New Firefox ReleasedNew Firefox Released

The Mozilla Foundation Tuesday updated its Firefox stand-alone browser to version 1.0.5, fixing a dozen vulnerabilities that have popped up since the last minor upgrade two months ago.

Firefox 1.0.5, which has been in testing for several weeks, can be downloaded from the Mozilla Web site free of charge. "This is a collection of security bug fixes and stability improvements," said Chris Hofmann, Mozilla's director of engineering. "We're also trying to anticipate some potential security problems with this update by patching vulnerabilities that alone aren't that significant, but might be used together to create an exploit.
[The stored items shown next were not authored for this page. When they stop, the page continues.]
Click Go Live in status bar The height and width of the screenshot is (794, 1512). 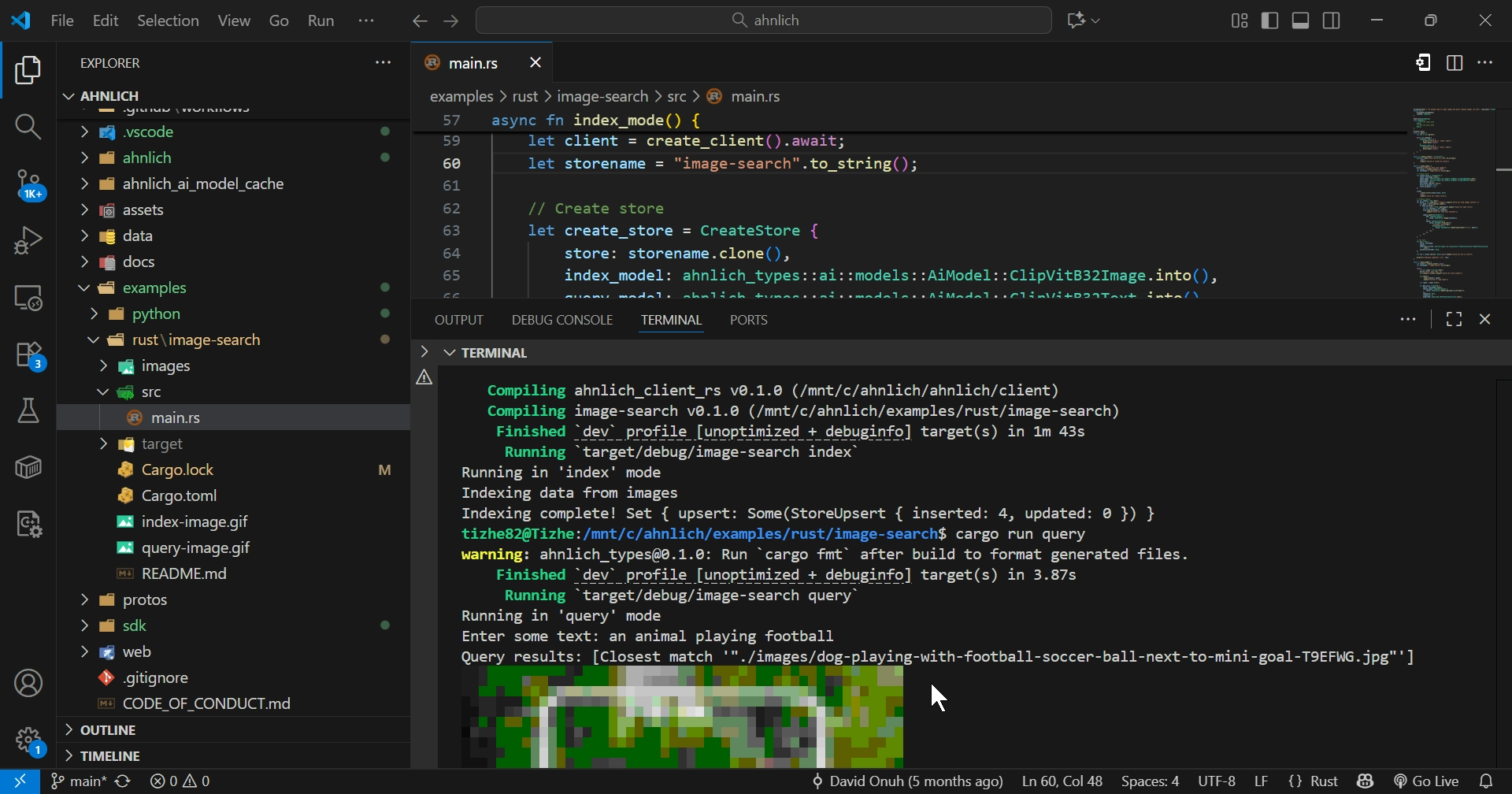[x=1427, y=781]
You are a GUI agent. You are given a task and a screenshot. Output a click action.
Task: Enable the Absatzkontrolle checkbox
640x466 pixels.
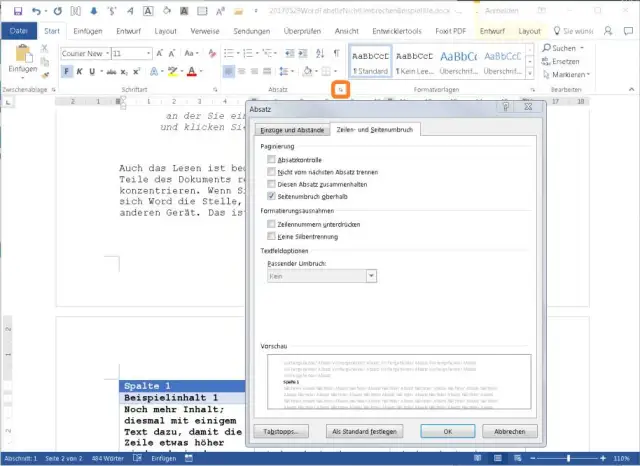tap(272, 160)
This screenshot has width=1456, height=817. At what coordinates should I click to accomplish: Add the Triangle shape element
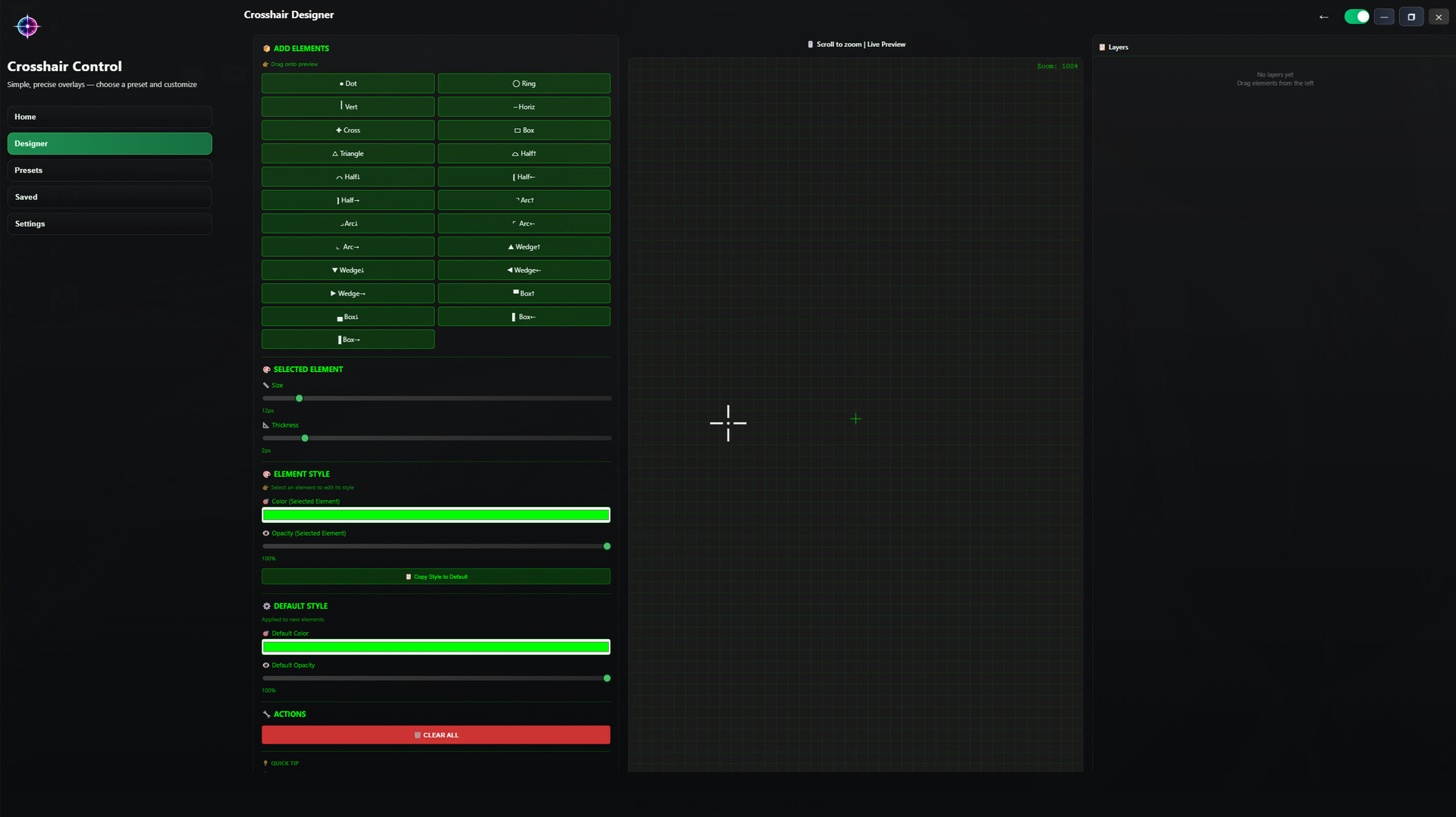click(x=347, y=154)
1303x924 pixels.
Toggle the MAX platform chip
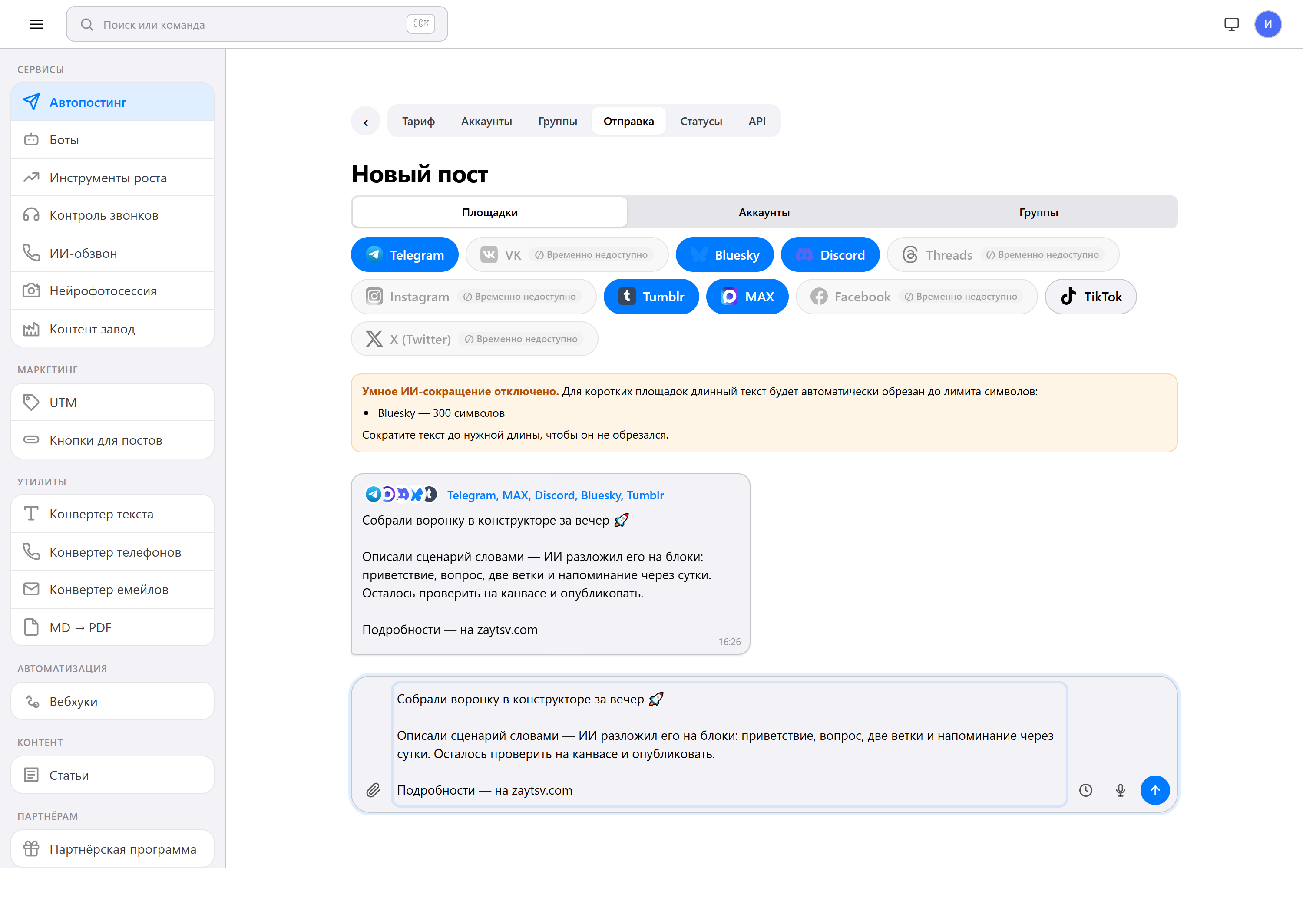[x=747, y=297]
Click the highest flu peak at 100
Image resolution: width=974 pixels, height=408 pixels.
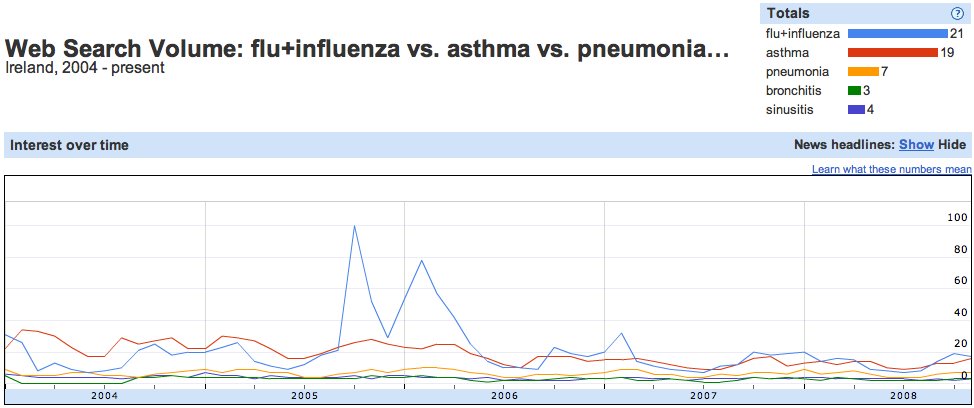354,226
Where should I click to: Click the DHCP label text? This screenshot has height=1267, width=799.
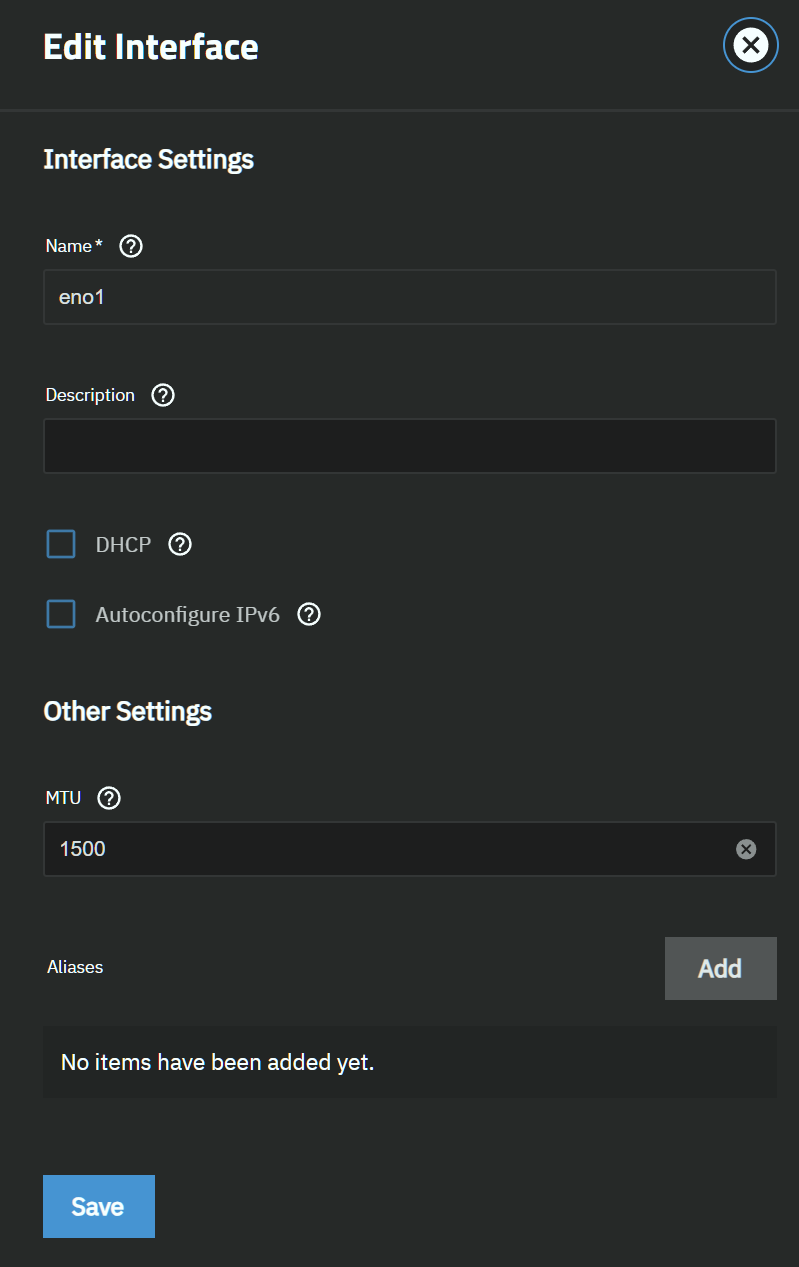123,545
Most of them involve quite a bit of user interaction." Overall, added Hofmann, the update is an attempt to "stay ahead of the bad guys." Among the fixes is one to a JavaScript spoofing error that Danish security firm Secunia said affected most browsers, including the then-current Firefox 1.0.4. The update also corrects the frame injection vulnerability that had crept back into the Firefox code in versions 1.0.3 and 1.0.4. Hofmann also said that similar updates for Thunderbird and the Mozilla suite would follow later this week, and that the second alpha for Firebird 1.1 -- dubbed Deer Park in an attempt to stop users from trying out the unready browser -- would appear sometime Tuesday. Deer Park is progressing, albeit slower than earlier Mozilla road maps, which as recently as January touted June as the release month for the final of 1.1. "We should have a beta version [of Deer Park] in about a month," said Hofmann. Firefox 1.1 will be the first version of the open-source browser to offer an internal software update mechanism that doesn't require a complete download and re-install to upgrade the code.